Ce renversement de perspective vaut d'être médité : aujourd'hui, nous avons inversé l'ordre. Là où la médiation était la règle et le jugement l'exception, nous avons fait du jugement le réflexe et de la médiation l'« alternative » - ce mot qui, dans l'expression « modes alternatifs de règlement des conflits » (MARCs), trahit une hiérarchie : l'alternative est ce qui s'écarte de la norme. Or, à l'échelle de l'histoire humaine, c'est exactement l'inverse : le procès est l'alternative et l'accord négocié est la norme.

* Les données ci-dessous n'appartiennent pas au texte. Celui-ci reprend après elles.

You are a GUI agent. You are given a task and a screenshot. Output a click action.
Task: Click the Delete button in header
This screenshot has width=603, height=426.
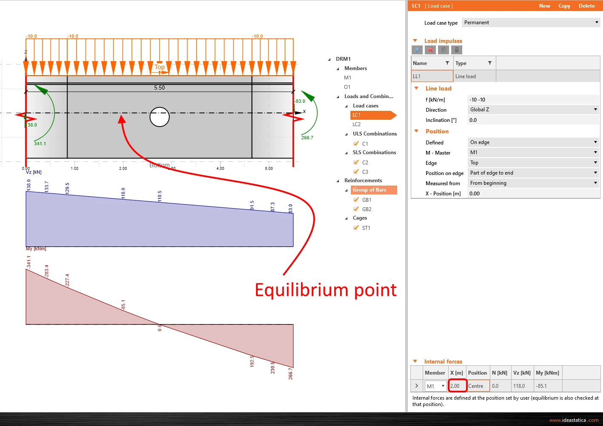tap(586, 6)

Je ne dis évidemment pas qu'il faudrait abolir les tribunaux et nous en remettre à l'arbre à palabres en toutes situations. Le juge protège, notamment la partie fragile contre la partie forte et certaines situations exigent qu'une autorité décide, particulièrement en matière pénale. Mais il y a quelque chose de rassurant, voire même de libérateur, à se rappeler que confier son conflit à un tiers qui ne tranche pas, mais aide à renouer le dialogue, ce n'est pas une "mode" récente, une lubie importée du monde anglo-saxon ou une trouvaille d'avocats-bobo rêvant de désengorger les tribunaux. C'est, au contraire, l'une des premières méthodes que les humains ont pratiquée pour résoudre leurs différends et améliorer le vivre-ensemble.